SpotCloud. It's a service launched last month by regular old infrastructure as a service provider Enomaly primarily to give other cloud providers a place to sell of excess compute capacity, in the same way electric utilities pool and resell their extra capacity.
For buyers it's designed to supply "Transient Compute Capacity" (a transparent effort to introduce another TLA that, as a bonus, makes the more commonly used phrase "temporary capacity longer and more technical-sounding). TCC covers spiky demand for load balancing, content delivery, performance optimization and such, according to SpotCloud.
The temporary cloud power isn't designed to house your SAP apps. It's an edge thing – appropriate for smaller, locked-down virtual servers running as appliances – a set of which are available for download and imprinting with your own server images.
If you just need a bunch of Exchange servers or raw HPC or two month's worth of time on a bunch of servers that can be a DMZ to integrate your company and a recent acquisition, or just to rent some short-term project or dev space, SpotCloud isn't a bad idea.
It also includes internal code and APIs that distribute specific loads across the number of VMs and compute cycles it has available at any time. On any given day that can range between 10,000 and 25,000 virtual servers, according to analysts at GigaOm.

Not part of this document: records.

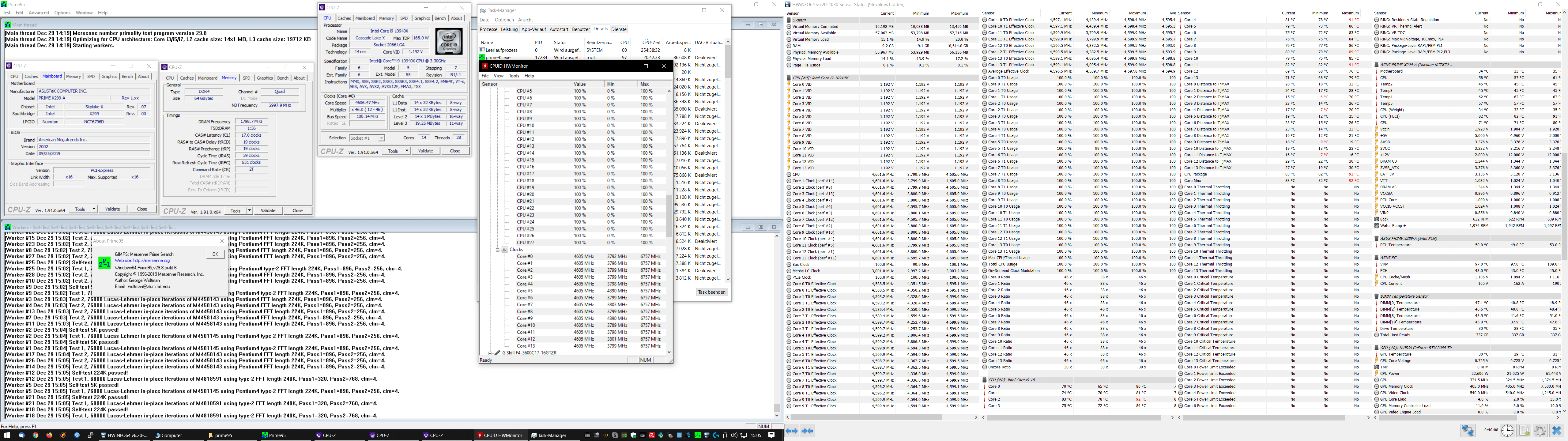Switch to Leistung tab in Task-Manager

(509, 29)
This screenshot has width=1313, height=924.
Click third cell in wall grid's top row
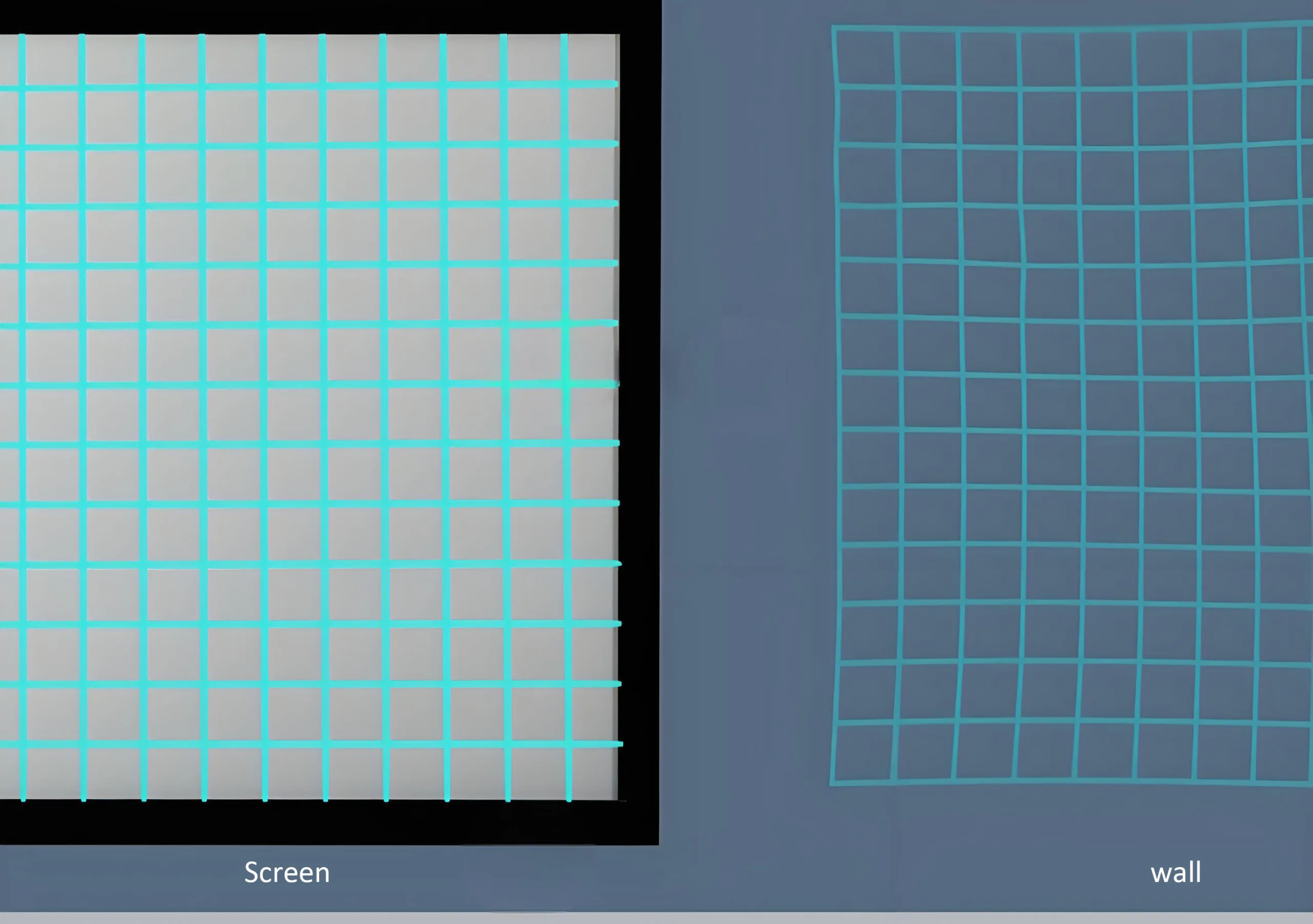pos(989,59)
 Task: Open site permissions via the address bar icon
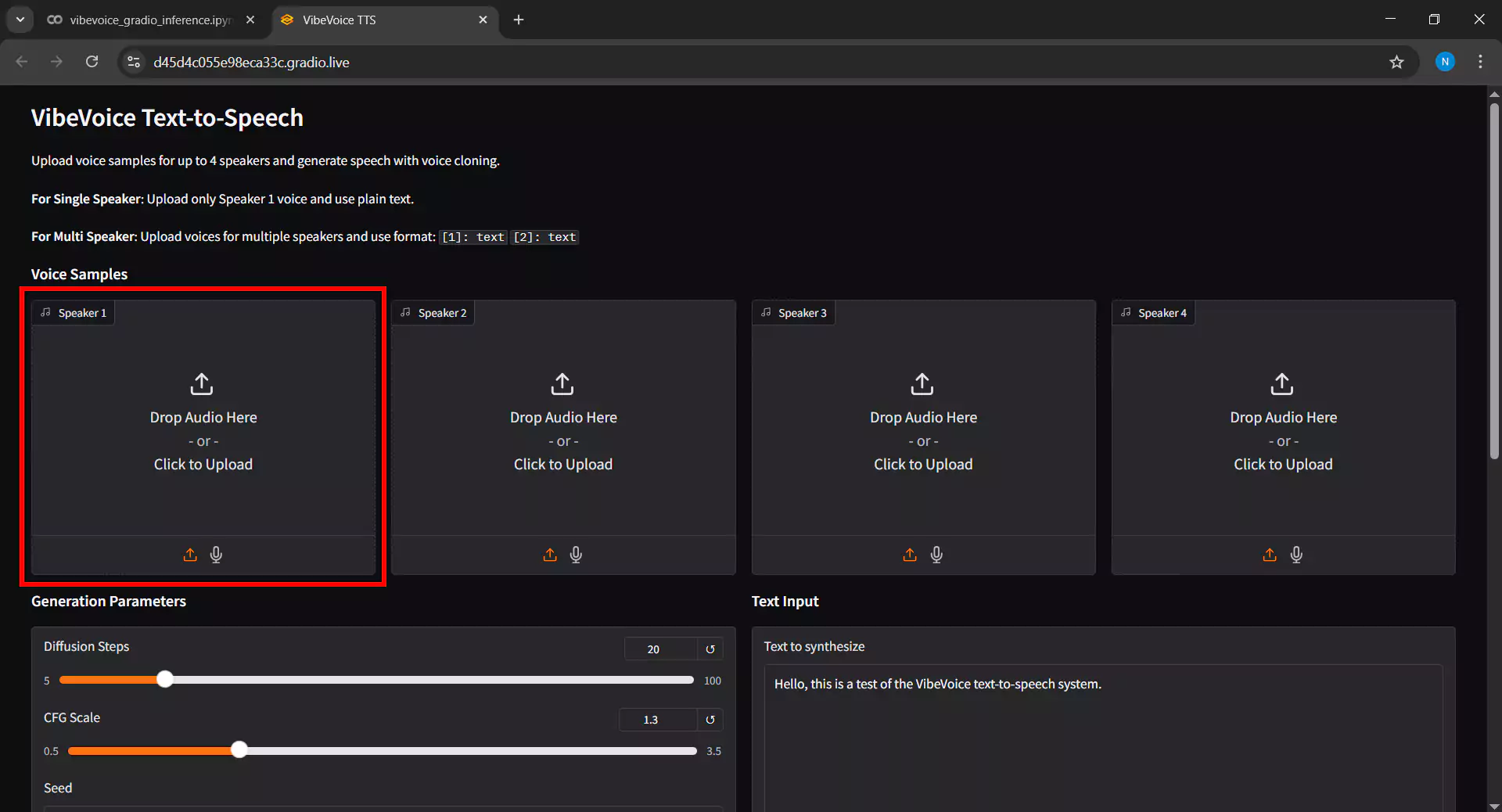tap(133, 62)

In this way SpotCloud actually functions more like a reverse cloud, allowing one company to add varying amounts of capacity to a generalized pool, depending on how much is available every day, getting paid according to how much capacity it supplies and what the demand is.
On the buy side it lets end-user customers shop among providers or add short-term capacity from a different provider at (potentially) a better price than the primary vendor.
There are all kinds of problems with that, if you're trying to bridge them, of course. You can't run 80 percent of your SAP implementation on one cloud and 20 percent on another – probably incompatible – one. You could, but not smoothly; there would have to be a DMZ or other integration layer in the middle.
It does make pretty clear that even cloud computing – the hottest trend in IT right now, the force that's changing the economics of the business model of every vendor in the business and budget expectations of every customer – is itself a commodity service that is sucking the unique value out of incompatible systems quicker than you can say "generic unit of computing power."
SpotCloud estimates the cloud you buy there will cost as little as 40 percent what an equivalent capacity would from your regular cloud dealer.
And it will come in a simple, black-and-white-labeled generic package marked Computer.